Emmons at least establishes that the power exists in the circuit judges to permanently disbar for violation of the Canons of Professional Ethics and, in *709 particular, for commingling of clients' trust funds. Finding no error in the procedures followed, the judgment, so entered, is, affirmed. No costs, a public question being involved.

LESINSKI, C.J., and T.G. KAVANAGH, J., concurred.

NOTES

[1] "If the grievance committee, or the chairman thereof, finds there is reasonable cause to believe that a formal hearing should be held, or if the respondent demands or the board orders a formal hearing, a formal complaint, setting forth the facts of the alleged misconduct shall be prepared by and subscribed with the name of counsel for the State Bar of Michigan to whom such matter is assigned. Such complaint may be signed by any grievance administrator, or by any commissioner of the State Bar of Michigan, and shall be filed with the grievance committee. Upon the filing of such complaint, it shall be the duty of the chairman of the grievance committee to fix the time and place for a formal hearing thereon, and to cause a written notice of such hearing, together with a copy of the formal complaint, to be served upon the respondent, in accordance with section 30 of this rule. The notice of hearing may be signed on behalf of the committee by the chairman or any member thereof.

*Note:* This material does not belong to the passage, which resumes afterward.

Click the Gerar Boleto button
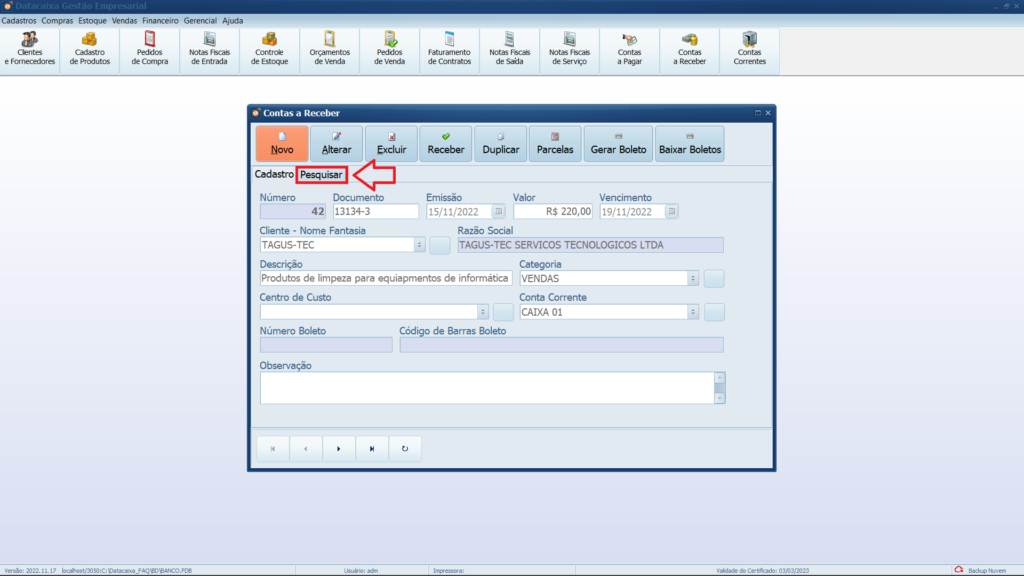The width and height of the screenshot is (1024, 576). pos(618,144)
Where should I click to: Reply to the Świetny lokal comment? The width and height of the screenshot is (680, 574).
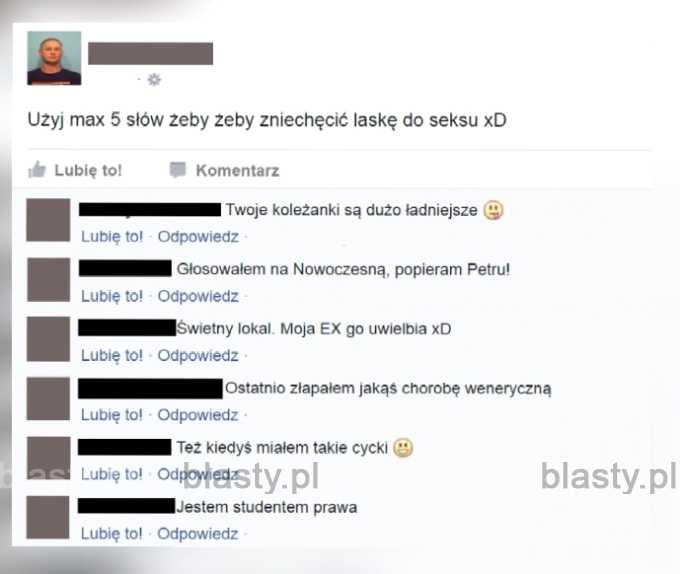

Formal hearings shall be held at the discretion of the chairman of the grievance committee within the congressional district or within the judicial circuit in which the alleged misconduct occurred, or within the congressional district or within the judicial circuit in which the respondent has, or last had, his office or residence. (See 369 Mich. xxxv, xxxvi.) — REPORTER.

[2] "The lawyer should refrain from any action whereby for his personal benefit or gain he abuses or takes advantage of the confidence reposed in him by his client.

"Money of the client or collected for the client or other trust property coming into the possession of the lawyer should be reported and accounted for promptly, and should not under any circumstances be commingled with his own or be used by him."